格調高い品の良さを醸しながら未亡人2人の心情を可愛らしく描いた秀作
★★★★★
いやぁ、弓月作品が久々にかっ飛ばした場外ホームランではなかろうか。2人のヒロインがメインとサブに分かれるのは過去にもあった定番構成。進行も概ね同じである。夫(兄)を失ったばかりの妻と義弟(主人公)に隣の未亡人だけというシンプルな設定で、亡夫への想いを残しながらも深まっていく義弟(隣の少年)への気持ち、図らずも主人公を取り合う形となってからの微かに生じる嫉妬と敵愾心、こうした心情を過度に噴出させることなくしっとり細やかに表現している。冒頭の『お高くとまった女と思うかもしれない』から、主人公だけが知っている『笑顔になると一転、親しみやすい性格が露わになる。それに意外におっちょこちょい……』という兄嫁の描写が後に結構効いてくる。34歳という設定なのだが、これがまた主人公の前では実に可愛らしくなってしまうのである。また、隣の未亡人(29歳)がこれと好対照な積極さを見せる人物で、情交においても終始リードする姉御肌の持ち主なのだが、これも主人公が経験を積んだ終盤では時折形勢逆転されて追い込まれる可愛らしさを見せてくれる。この2人(兄嫁は隣の未亡人との逢瀬を目撃してから)の愛情が実に好ましく吐露されている。また、弓月作品に特有の、粘着質な音の描写をセリフで表すのは健在ながら、全体的に格調の高さというか品の良さが感じられるのも良い。結末の数行などは官能小説らしからぬ爽やかな文章で兄嫁の心情を表現している。

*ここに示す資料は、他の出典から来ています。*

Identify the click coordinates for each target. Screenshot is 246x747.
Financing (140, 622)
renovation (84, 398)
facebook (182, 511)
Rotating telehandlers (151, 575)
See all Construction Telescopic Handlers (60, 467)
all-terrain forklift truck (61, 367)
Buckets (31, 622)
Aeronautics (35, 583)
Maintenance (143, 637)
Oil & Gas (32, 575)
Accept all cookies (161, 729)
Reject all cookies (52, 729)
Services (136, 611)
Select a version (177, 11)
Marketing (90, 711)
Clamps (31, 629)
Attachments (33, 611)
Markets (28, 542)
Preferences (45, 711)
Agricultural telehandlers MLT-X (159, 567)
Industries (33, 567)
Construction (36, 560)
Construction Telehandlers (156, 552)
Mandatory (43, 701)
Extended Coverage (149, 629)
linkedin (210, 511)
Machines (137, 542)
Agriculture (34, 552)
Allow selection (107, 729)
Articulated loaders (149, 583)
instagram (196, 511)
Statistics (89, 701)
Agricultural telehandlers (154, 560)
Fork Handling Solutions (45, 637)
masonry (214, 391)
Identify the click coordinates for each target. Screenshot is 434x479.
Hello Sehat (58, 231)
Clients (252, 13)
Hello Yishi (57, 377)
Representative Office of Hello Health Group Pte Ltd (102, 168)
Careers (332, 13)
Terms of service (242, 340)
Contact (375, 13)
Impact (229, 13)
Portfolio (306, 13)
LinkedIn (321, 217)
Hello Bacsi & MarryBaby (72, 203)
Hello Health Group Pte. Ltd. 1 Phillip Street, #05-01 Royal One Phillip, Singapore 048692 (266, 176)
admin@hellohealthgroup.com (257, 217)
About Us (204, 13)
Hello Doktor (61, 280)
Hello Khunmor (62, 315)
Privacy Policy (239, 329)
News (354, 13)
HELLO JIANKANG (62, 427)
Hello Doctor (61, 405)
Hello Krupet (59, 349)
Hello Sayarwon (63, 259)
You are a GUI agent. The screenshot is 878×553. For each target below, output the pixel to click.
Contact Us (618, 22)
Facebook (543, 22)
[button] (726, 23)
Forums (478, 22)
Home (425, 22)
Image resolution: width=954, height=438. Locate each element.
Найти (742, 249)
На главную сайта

お口奉仕にパイズリ、手淫、そして合体とフルコースで綴られる官能描写においては、本作の全編に渡って粘っこくていやらしい表現が目白押し。兄嫁と隣りの未亡人とが交互にほぼ半分ずつ描かれているのもナイス。男女の想いをぶつけ合いながら心と体を高めていく描写の連続を存分に堪能することができる。合体前の戯れでさえも充分にいやらしく、読み手を興奮の際に追い詰める秀逸な作品である。